30 years of digital preservation, issue 3: web archiving

It was 1996 when digital preservation practitioners worldwide made the first steps on the way to become a profession. We, as digital preservationists, can celebrate 30 years of experience in an evolving domain that was inspired by a tradition of libraries and archives: to preserve heritage material and keep it accessible for the long term.

With the start of the World Wide Web a new publication medium was created. National libraries with their legal deposit mandate to collect published material of their country, needed to handle the implications of this new medium. “Web archiving” was a way to collect material, the so called “online resources”, to avoid gaps in their collection. In the early days the goal was not so much to harvest whole websites, but to capture publications and periodicals on the web. Some pioneers started with web archiving 30 years ago. They were already familiar with electronic publications on for example CD-ROMS, but the web was something new. Time to give credits to the following pioneering libraries.

EPPP project of the National Library of Canada

The National Library of Canada was the first with their EPPP (Electronic Publications Pilot Project) project 1994-1996, harvesting online publications on the internet, with both access and preservation in scope. The project was led by Bill Newman. During this process they discovered several issues for which in those days no solution existed yet. Web archiving required some other skills and regulations. Staff of the National Library of Canada for example first got an “internet training” to become familiar with the WWW phenomenon. The copyright issue was another hurdle the pioneers either postponed or handled manually. One of the conclusions was: “The EPPP found that the lack of appropriate standards to be a major obstacle to the long-term accessibility and preservation of electronic publications.” Times have changed indeed…

Kulturarw3 project of the Royal Library – National Library of Sweden

Starting in 1996, John Mannerheim of the Royal Library led a team to create a web archive called Kulturarw3, the 3 referring to the 3 W’s of the World Wide Web. This was the outcome of a meeting on the 6th of August 1996, when a group of 12 people gathered together to discuss the initiative of Frans Lettenström, former IT coordinator at the Royal Library and at that time working for BIBSAM, a consortium of Swedish universities, research institutions and public agencies. He raised the idea to archive the Swedish web. The group agreed to what was called “the comprehensive scope” : no selection but harvesting “ everything”.

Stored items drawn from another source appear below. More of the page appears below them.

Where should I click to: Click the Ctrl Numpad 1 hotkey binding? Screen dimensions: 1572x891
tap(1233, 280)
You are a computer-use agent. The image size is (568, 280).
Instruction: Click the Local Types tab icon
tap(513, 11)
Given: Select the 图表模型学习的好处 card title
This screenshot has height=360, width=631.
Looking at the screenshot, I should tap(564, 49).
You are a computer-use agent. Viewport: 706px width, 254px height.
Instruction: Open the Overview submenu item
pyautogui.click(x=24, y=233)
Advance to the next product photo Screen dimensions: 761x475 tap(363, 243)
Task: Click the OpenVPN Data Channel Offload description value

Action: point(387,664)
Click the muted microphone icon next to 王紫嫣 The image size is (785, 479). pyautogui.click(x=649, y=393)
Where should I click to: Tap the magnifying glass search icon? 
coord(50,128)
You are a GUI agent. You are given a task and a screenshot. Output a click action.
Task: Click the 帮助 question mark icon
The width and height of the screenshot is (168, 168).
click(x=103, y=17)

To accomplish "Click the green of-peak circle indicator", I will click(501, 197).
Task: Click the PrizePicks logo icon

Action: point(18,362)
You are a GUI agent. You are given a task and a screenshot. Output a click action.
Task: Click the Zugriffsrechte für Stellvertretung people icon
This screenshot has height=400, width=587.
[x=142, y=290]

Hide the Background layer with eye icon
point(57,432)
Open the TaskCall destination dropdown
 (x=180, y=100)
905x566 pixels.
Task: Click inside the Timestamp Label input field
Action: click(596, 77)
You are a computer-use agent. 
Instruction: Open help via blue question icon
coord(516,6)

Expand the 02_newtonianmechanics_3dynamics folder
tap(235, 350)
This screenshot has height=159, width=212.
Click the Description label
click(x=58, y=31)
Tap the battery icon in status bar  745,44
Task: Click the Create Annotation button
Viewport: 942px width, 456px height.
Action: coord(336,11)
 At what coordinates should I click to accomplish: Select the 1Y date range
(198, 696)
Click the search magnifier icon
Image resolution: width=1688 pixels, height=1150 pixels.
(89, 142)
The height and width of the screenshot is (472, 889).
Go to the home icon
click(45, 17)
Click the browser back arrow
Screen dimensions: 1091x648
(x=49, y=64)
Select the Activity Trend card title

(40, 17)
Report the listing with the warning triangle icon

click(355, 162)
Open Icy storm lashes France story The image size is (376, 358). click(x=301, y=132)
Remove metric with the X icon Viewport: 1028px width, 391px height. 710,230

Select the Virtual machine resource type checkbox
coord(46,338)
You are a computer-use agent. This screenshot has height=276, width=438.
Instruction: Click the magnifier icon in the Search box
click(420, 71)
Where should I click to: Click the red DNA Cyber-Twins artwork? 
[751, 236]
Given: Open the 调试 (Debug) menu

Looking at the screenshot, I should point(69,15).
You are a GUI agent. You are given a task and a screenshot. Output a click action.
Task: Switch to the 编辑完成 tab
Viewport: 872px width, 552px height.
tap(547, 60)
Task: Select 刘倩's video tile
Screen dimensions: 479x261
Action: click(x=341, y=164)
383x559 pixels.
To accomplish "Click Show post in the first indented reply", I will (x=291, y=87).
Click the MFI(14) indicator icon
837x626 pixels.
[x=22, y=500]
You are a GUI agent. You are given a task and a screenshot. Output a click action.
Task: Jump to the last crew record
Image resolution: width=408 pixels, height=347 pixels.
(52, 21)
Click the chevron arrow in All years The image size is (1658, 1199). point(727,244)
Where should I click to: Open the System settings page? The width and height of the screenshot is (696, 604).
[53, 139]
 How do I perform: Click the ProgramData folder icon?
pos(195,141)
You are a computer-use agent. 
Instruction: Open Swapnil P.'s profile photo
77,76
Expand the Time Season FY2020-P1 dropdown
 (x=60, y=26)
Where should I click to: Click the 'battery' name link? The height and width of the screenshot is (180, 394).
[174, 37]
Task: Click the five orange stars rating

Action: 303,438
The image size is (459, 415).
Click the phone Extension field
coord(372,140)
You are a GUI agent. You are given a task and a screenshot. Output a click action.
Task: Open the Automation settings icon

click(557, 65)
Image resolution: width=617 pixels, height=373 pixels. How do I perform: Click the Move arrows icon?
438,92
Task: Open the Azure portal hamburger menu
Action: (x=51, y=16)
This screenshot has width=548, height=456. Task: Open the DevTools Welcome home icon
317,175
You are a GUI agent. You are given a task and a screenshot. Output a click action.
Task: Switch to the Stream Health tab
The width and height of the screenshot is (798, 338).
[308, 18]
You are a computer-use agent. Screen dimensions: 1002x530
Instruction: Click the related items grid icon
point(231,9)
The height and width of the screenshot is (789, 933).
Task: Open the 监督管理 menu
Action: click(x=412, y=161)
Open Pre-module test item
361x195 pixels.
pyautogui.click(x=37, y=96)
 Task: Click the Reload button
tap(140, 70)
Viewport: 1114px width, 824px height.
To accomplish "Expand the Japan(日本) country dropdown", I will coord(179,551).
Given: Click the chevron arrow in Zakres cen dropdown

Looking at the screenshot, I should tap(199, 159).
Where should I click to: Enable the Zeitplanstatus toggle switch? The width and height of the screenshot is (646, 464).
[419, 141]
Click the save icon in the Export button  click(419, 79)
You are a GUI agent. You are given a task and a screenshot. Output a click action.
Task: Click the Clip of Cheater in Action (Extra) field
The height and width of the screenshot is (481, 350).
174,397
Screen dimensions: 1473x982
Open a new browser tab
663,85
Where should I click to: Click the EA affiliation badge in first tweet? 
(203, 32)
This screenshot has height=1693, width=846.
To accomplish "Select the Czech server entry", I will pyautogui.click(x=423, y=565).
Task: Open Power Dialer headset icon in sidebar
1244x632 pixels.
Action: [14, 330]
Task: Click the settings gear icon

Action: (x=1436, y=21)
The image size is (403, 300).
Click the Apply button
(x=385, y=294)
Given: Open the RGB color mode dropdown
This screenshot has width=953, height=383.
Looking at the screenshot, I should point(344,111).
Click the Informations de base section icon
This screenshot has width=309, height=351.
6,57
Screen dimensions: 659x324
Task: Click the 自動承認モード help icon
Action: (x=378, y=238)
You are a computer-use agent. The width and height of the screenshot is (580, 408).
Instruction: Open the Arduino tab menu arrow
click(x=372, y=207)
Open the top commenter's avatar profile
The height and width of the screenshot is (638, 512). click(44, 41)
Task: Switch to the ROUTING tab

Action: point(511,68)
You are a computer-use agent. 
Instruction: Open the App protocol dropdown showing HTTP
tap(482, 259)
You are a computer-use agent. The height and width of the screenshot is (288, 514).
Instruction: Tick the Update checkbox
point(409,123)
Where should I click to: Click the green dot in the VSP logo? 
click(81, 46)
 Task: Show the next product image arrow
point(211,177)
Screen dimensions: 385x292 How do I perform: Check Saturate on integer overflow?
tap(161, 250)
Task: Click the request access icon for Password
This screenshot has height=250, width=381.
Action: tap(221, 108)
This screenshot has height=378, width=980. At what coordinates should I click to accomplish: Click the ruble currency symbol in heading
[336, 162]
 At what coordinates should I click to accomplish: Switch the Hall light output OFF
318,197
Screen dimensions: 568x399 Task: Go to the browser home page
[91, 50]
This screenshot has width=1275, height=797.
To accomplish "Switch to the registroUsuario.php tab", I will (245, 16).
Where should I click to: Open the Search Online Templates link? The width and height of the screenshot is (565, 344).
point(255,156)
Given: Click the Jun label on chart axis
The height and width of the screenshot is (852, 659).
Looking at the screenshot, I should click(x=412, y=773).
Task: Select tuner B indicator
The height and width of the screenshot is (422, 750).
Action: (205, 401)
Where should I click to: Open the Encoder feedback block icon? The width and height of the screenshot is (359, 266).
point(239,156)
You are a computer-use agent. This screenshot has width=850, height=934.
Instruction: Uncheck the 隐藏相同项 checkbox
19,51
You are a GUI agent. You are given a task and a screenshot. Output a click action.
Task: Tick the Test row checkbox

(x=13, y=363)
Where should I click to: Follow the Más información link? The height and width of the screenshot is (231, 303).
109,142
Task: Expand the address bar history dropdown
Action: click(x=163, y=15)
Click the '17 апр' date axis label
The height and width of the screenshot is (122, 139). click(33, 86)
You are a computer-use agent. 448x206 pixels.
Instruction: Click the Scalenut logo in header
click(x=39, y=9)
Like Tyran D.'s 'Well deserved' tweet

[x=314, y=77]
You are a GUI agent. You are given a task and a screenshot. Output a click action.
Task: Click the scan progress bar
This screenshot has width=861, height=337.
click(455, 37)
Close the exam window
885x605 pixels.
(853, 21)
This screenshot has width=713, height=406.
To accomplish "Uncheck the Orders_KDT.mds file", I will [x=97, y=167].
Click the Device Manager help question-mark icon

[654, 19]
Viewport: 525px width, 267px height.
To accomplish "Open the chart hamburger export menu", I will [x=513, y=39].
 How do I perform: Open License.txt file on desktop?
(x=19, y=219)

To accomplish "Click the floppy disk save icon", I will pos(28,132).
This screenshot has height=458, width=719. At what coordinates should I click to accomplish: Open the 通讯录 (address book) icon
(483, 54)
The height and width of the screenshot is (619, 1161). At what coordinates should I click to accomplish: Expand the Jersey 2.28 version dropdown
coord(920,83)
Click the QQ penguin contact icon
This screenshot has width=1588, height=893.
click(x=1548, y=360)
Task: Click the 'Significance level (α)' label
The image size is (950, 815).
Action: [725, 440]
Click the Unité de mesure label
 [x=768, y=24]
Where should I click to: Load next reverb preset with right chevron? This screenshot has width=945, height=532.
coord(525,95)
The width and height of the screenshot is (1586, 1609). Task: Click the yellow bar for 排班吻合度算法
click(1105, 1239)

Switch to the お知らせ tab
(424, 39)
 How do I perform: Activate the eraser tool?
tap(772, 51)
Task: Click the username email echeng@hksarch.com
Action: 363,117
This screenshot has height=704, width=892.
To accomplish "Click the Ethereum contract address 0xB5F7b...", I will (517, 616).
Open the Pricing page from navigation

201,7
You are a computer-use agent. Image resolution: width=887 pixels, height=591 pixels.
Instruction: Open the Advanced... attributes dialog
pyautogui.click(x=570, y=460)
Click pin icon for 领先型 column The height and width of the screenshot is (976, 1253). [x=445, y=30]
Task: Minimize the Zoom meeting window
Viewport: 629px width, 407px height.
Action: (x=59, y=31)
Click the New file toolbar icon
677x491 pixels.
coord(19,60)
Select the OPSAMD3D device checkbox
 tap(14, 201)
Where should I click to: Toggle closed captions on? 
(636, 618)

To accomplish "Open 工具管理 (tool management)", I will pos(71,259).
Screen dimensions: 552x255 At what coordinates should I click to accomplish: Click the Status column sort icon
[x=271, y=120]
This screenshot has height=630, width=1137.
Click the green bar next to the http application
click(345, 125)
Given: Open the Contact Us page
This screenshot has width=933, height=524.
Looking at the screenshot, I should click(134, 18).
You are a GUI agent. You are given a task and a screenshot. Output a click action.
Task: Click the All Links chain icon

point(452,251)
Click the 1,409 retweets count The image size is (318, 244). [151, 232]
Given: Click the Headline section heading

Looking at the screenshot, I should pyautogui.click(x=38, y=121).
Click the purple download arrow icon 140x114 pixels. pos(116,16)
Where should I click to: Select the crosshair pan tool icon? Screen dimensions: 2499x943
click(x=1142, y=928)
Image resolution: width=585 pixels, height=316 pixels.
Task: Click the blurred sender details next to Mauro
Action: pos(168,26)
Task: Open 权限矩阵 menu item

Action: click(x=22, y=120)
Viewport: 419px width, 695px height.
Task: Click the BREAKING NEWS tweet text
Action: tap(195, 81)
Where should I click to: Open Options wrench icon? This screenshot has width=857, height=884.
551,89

PANDORA of the National Library of Australia

After a small project in 1995 as prelude, the National Library of Australia started in June 1996 their PANDORA project (Preserving and Accessing Network Documentary Resources of Australia). Wendy Smith led the project. The Australian approach was a selective one and a special Selection Committee on On-line Australian Publications (SCOAP) developed a set of selection guidelines. Permission was asked of the publishers before the web site was harvested, a very labour intense approach.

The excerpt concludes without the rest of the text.